> INSTRUCTIONS TO FOLLOW: Copy the rows below word for word, from the line containing "This screenshot has height=391, width=960." through the last row, both ends included. Leave the pictures out of your copy.
● ● ● ● ● ● ●
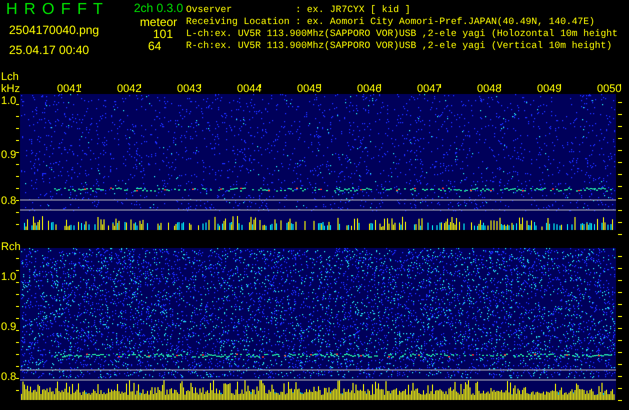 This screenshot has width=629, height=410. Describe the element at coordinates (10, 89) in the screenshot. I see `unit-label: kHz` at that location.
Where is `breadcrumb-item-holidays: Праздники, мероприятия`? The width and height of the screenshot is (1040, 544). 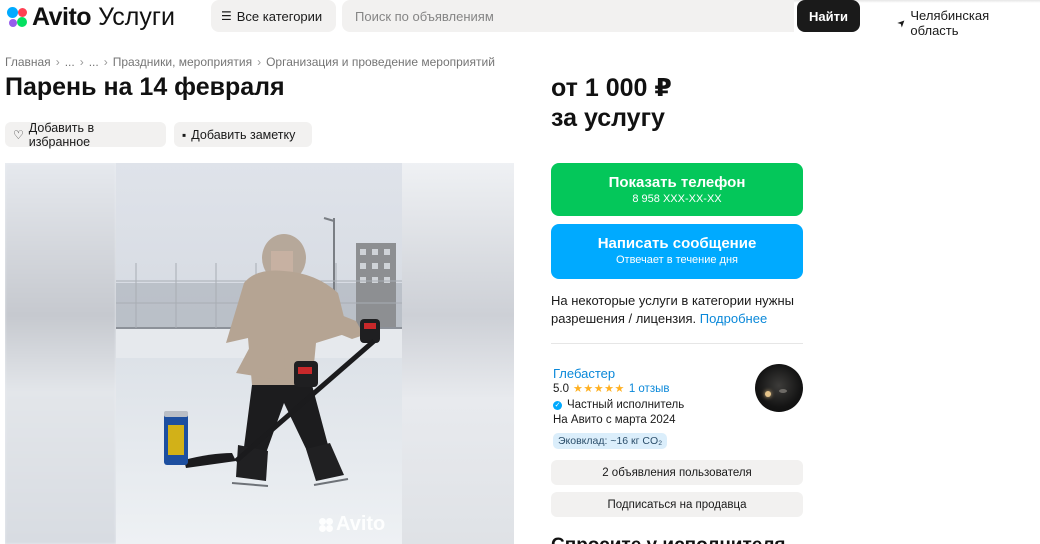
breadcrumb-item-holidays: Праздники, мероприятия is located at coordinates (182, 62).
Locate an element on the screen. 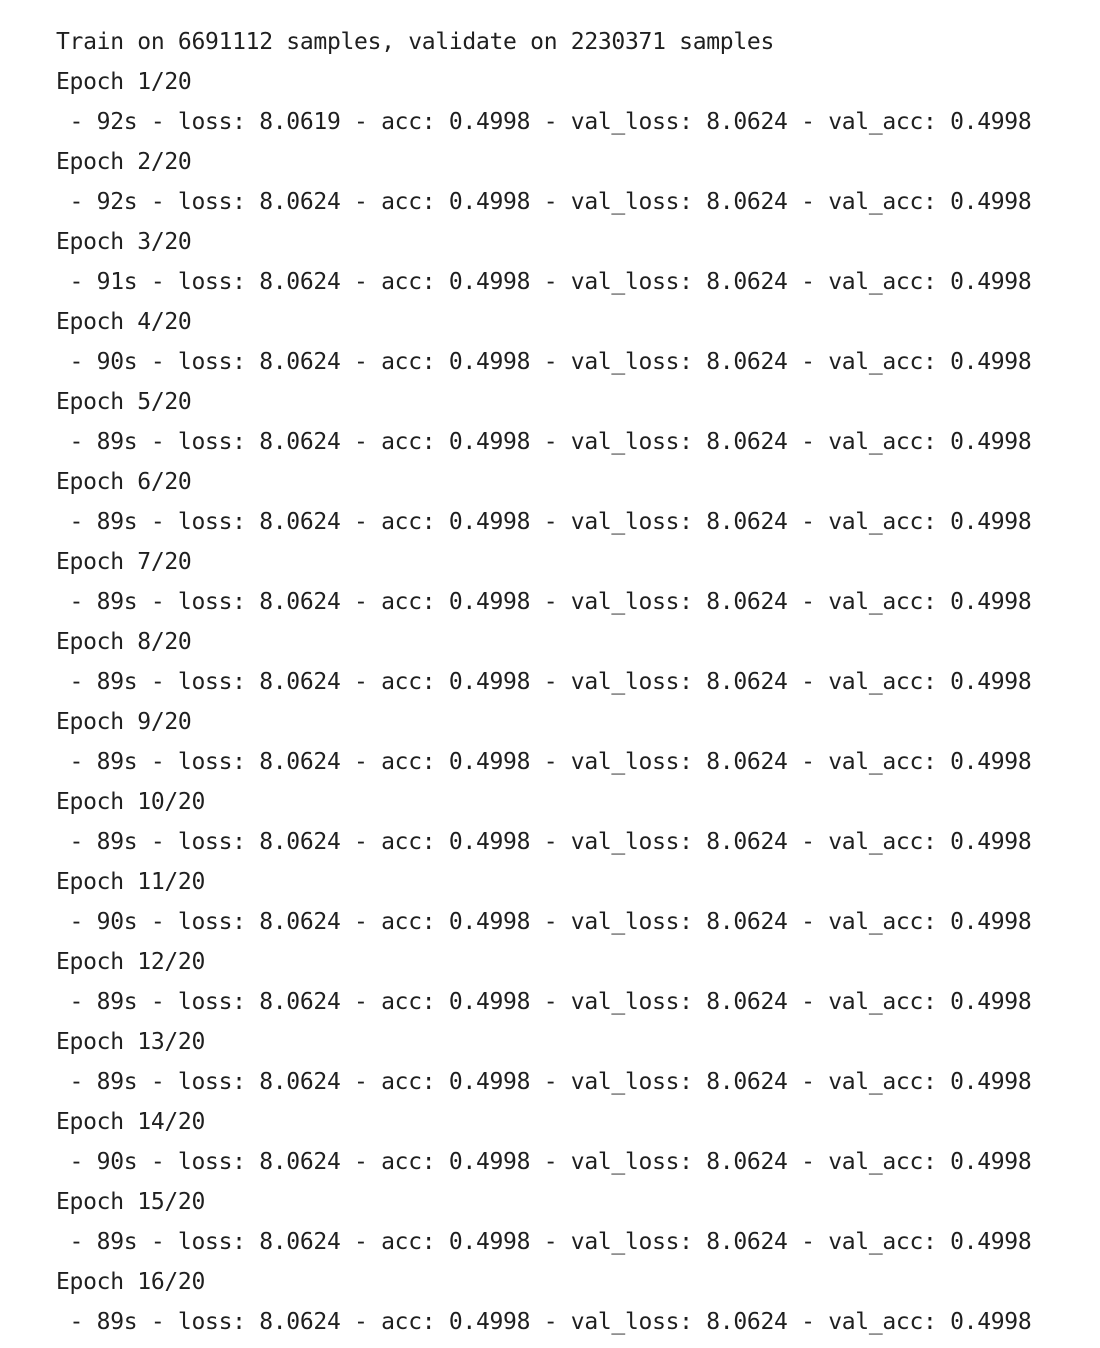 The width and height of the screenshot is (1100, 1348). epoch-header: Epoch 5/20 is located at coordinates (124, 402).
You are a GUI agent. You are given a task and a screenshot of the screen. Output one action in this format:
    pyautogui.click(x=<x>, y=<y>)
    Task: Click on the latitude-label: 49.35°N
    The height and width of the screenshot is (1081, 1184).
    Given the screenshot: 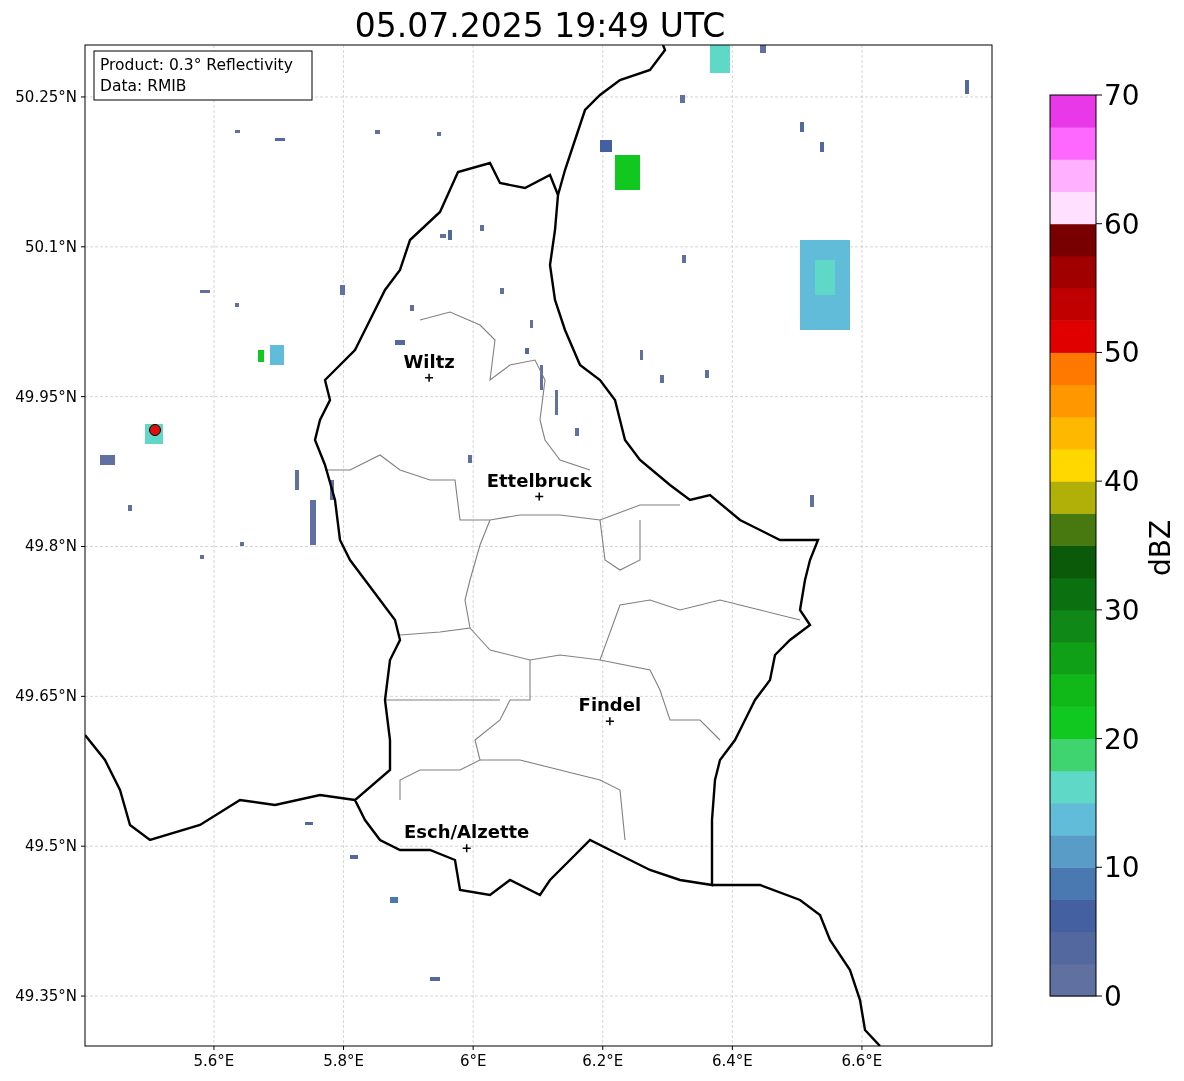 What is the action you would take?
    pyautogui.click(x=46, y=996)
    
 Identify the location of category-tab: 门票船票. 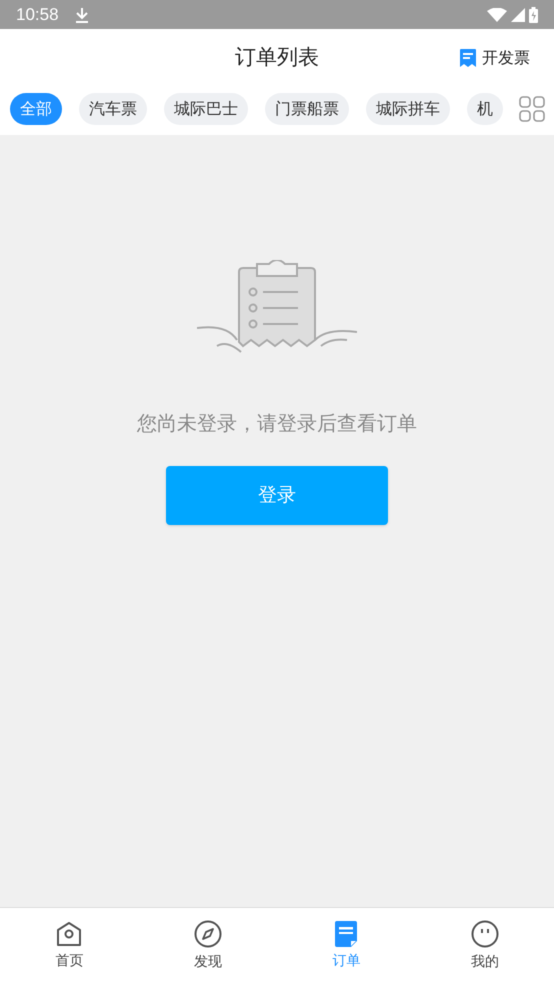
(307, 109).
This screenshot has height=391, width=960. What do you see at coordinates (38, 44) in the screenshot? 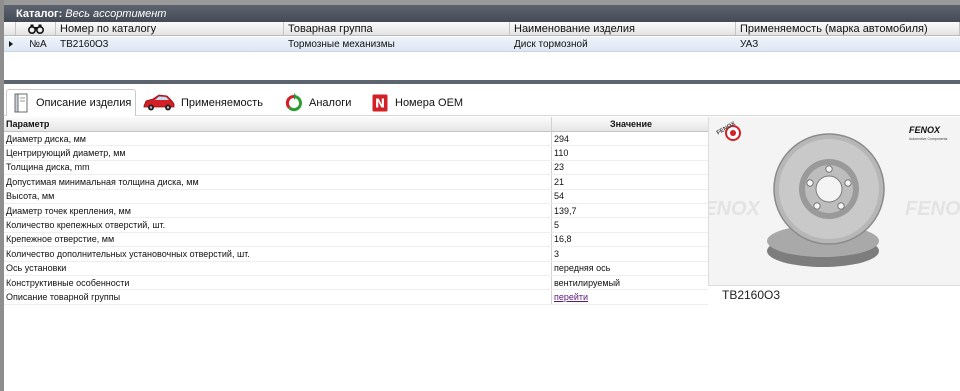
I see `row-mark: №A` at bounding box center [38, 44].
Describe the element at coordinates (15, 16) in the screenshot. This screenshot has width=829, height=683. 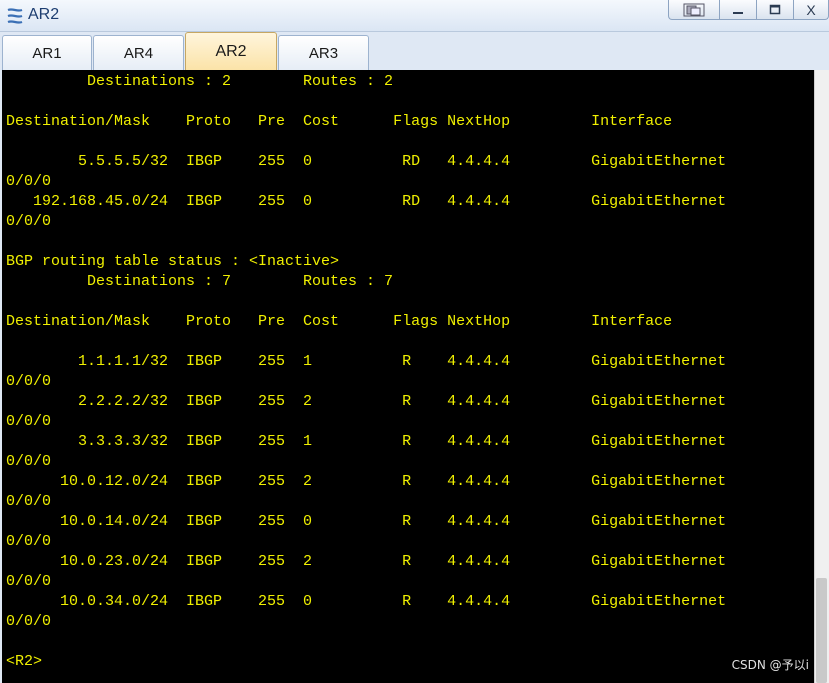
● ● ● ● ● ● ●
> TASK RESPONSE:
This screenshot has height=391, width=960. What do you see at coordinates (38, 44) in the screenshot? 
I see `row-mark: №A` at bounding box center [38, 44].
Describe the element at coordinates (15, 16) in the screenshot. This screenshot has width=829, height=683. 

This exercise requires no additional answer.